Marmo servitore – Il Quorum
Arte

Marmo servitore

Totalmente umano il Cristo della Sindone, totalmente umano anche quello del Sanmartino

Se il marmo servisse la vita? Perché Giuseppe di Sanmartino, scultore neoclassico, scultore di vita, riesce a rendere il marmo trasparente nel Cristo velato del 1753. Doveva scolpire un Cristo morto, un Cristo la cui morte rimanesse un malinconico riposo, ma solo per noi, perché Cristo non può essere malinconia eterna, Cristo così rimane in pace, dietro quel velo, quel velo che è come una lacrima che scende uniforme su di Lui, a togliere la morte, a rendere leggera la vita.

Un velo di marmo realizzato come fosse vera aria: c’è un volto dietro quel velo, ma il velo sembra così verosimile da diventare protagonista, da far dimenticare il volto di cui è velo, il Cristo a cui appartiene. Quella leggerezza del velo riesce a rendere la morte qualcosa di leggero, soprattutto di transitorio: effimera non è la vita, effimera è la morte, quell’uomo dietro il velo, quel Cristo non ancora risorto già è in pace, già è di nuovo eterno.

C’è anche qualcos’altro, una leggerezza del velo che potrebbe anche essere angoscia, se il Cristo che ricopre fosse ad esempio con un volto diverso, cioè non è il velo di per sé a dare pace alla morte, ma è l’uomo che è morto ad essere morto nella pace.

Una pace che per essere effetto realizzato ha bisogno di essere senza sofferenza, ma come slegare la morte dalla sofferenza?

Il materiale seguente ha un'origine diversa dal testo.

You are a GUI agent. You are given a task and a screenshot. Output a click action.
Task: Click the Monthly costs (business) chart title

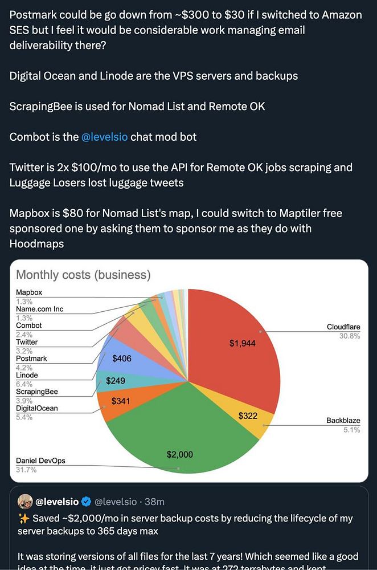[x=83, y=275]
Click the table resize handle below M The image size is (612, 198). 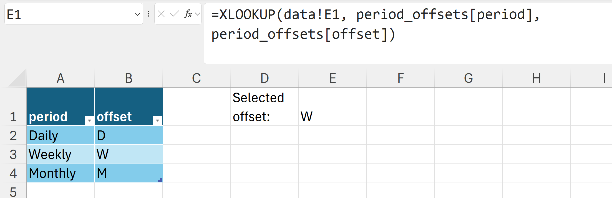tap(160, 180)
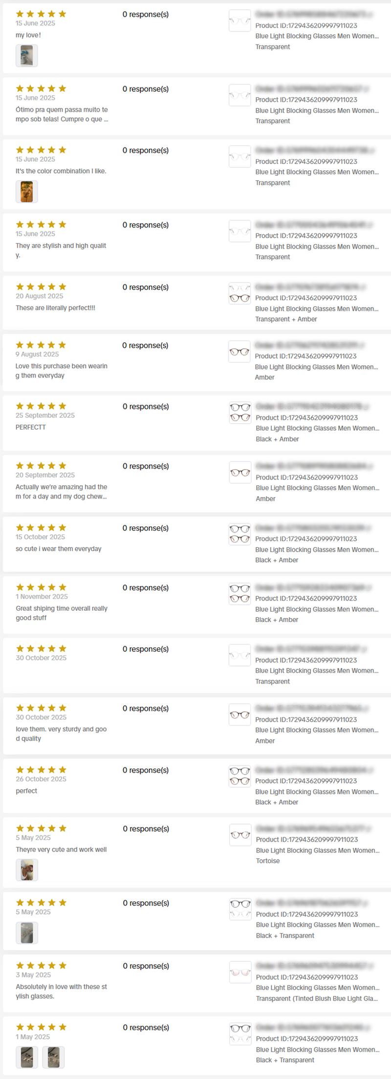Open first photo in the 1 May 2025 review
The width and height of the screenshot is (391, 1079).
[x=26, y=1057]
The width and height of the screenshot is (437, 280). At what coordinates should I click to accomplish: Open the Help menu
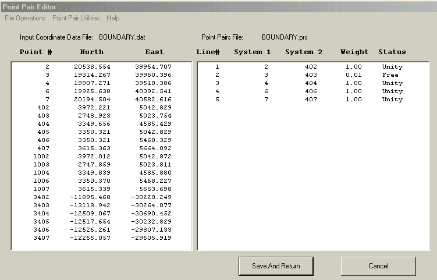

Si pensi ad un’altra immagine di Cristo, quella della Sindone, il volto di Cristo impresso nel velo, ed è volto dovuto alla sofferenza quello che si vede, vuol dire un uomo le cui ferite si sono impresse nel velo, tanto che il velo non copre più, ma riproduce, e riproduce una morte fatta di sofferenza. Non è sofferenza invece nel Cristo velato. Totalmente umano il Cristo della Sindone, totalmente umano anche quello del Sanmartino, eppure così diversi, ma perché? Perché quello della Sindone è come se dicesse che la sua vita è stata anche questo, è Cristo stesso artista in un certo senso, è la sua stessa vita impressa in quel velo, ma è umano anche nella statua del Sanmartino, perché è una visione di un uomo riguardo a Cristo. Come se l’artista dicesse: — Io ti vedo così… Cristo in pace.